Titel: | Der Cantagrel'sche Apparat zum Aufsuchen undichter Stellen bei Gasleitungen; von Professor Heeren. |
Fundstelle: | Band 179, Jahrgang 1866, Nr. XXXIX., S. 143 |
Download: | XML |
XXXIX.
Der Cantagrel'sche Apparat zum Aufsuchen undichter
Stellen bei Gasleitungen; von Professor Heeren.
Aus den Mittheilungen des hannoverschen Gewerbevereins,
1865 S. 211.
Mit Abbildungen auf Tab.
II.
Cantagrel's Leckindicator für Gasleitungen.
In Paris hat sich seit etwa drei Jahren ein von Cantagrel
erfundener, von ihm mit dem Namen „L'indique-et-cherche-fuits“ belegter
Apparat Eingang zu verschaffen gewußt, dessen Zweck darin besteht, Undichtheiten
oder Lecke der Gasleitungen in Gebäuden anzuzeigen und das Aufsuchen der undichten
Stellen zu erleichtern.

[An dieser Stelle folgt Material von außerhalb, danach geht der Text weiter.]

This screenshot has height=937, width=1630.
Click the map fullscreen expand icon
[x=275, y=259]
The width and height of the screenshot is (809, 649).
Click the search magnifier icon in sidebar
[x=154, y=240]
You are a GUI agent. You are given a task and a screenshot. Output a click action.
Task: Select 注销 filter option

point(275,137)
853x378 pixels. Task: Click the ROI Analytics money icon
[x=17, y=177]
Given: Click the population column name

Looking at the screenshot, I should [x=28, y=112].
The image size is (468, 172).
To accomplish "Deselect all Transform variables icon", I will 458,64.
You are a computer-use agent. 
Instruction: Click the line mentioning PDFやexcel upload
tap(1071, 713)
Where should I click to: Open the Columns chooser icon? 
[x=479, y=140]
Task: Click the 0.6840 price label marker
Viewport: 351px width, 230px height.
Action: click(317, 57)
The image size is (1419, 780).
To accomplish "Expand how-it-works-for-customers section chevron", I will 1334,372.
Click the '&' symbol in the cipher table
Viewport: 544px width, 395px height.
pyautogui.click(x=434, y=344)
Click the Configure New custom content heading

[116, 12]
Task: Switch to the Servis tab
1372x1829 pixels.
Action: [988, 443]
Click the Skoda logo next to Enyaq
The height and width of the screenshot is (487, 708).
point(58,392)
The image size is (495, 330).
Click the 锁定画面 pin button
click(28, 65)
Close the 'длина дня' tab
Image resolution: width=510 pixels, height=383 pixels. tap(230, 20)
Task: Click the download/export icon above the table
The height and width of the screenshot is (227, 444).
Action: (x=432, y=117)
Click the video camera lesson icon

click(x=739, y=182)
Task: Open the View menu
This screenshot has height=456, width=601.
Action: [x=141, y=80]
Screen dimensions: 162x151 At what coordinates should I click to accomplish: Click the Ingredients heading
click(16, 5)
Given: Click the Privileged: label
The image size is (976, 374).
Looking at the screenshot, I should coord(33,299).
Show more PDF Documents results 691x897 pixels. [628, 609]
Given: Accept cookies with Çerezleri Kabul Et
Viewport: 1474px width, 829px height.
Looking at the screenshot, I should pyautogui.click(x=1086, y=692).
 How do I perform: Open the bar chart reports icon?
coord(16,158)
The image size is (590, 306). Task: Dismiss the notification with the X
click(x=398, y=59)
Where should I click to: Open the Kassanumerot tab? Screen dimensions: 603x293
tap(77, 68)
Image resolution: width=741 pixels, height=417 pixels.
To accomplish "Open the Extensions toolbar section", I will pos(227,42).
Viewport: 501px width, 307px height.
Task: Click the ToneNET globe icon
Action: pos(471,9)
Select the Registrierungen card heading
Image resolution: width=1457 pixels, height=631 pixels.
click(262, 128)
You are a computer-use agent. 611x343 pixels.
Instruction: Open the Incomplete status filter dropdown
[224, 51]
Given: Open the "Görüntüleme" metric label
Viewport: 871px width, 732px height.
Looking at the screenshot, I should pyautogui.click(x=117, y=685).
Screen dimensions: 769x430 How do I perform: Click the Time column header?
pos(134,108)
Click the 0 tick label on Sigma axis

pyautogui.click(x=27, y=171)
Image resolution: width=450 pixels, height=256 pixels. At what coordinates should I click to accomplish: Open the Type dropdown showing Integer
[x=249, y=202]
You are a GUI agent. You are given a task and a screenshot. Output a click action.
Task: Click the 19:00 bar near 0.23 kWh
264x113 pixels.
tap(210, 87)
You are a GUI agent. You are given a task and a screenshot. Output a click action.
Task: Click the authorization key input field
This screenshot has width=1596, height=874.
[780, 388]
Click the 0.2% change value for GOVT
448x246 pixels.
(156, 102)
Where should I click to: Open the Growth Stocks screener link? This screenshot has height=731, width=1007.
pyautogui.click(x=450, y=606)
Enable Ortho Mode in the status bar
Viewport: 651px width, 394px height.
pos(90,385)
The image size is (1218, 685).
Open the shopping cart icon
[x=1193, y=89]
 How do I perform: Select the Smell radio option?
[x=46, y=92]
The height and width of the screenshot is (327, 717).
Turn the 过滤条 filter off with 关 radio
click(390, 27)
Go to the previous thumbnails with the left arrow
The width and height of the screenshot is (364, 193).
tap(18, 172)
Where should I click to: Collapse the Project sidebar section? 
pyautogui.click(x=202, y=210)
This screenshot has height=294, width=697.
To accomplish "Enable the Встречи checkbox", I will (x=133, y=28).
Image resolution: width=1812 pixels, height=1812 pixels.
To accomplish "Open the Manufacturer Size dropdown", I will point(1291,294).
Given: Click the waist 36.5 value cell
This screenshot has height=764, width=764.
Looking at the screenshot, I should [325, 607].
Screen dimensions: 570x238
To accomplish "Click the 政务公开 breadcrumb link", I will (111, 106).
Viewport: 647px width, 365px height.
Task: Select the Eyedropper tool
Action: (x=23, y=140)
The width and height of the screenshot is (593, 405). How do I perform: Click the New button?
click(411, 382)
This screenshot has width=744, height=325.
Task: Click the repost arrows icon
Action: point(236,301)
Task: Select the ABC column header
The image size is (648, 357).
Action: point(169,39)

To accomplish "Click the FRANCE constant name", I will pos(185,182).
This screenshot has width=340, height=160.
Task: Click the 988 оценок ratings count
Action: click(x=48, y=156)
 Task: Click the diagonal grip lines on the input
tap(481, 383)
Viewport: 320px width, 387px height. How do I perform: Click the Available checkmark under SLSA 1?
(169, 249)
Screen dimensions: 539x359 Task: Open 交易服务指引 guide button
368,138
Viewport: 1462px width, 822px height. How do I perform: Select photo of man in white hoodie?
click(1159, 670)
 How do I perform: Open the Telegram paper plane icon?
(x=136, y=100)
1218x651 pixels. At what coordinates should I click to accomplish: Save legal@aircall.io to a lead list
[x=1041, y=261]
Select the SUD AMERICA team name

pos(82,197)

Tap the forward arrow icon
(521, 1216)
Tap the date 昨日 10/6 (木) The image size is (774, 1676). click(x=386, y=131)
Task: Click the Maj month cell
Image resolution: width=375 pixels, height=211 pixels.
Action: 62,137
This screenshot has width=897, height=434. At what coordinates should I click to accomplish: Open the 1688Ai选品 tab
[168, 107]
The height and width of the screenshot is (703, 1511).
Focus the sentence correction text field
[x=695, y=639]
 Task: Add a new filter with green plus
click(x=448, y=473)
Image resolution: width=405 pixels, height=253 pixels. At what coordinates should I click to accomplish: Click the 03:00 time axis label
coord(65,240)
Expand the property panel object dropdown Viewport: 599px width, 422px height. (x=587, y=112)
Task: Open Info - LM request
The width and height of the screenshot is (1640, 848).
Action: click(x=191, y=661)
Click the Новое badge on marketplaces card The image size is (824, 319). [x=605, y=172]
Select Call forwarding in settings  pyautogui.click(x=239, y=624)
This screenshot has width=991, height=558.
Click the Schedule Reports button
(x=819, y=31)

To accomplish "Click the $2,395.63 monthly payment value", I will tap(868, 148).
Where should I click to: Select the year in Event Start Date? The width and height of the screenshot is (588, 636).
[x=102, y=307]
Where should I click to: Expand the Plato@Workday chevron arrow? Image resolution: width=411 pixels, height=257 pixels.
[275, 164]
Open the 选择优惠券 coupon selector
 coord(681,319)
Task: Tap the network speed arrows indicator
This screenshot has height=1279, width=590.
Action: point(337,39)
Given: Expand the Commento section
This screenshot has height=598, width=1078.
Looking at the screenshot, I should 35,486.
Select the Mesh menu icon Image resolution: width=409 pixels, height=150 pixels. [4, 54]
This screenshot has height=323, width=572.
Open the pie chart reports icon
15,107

Man findet diesen, polizeilich autorisirten Apparat in
mehreren Privat- und öffentlichen Gebäuden bleibend angebracht, so daß man
jeden Augenblick von dem guten Zustande der Röhrenleitungen, der Verbindungen und
Hähne sich überzeugen, sowie auch spät Abends nach dem Auslöschen der Gaslichter
sehen kann, ob nicht etwa ein Hahn aus Versehen offen gelassen ist.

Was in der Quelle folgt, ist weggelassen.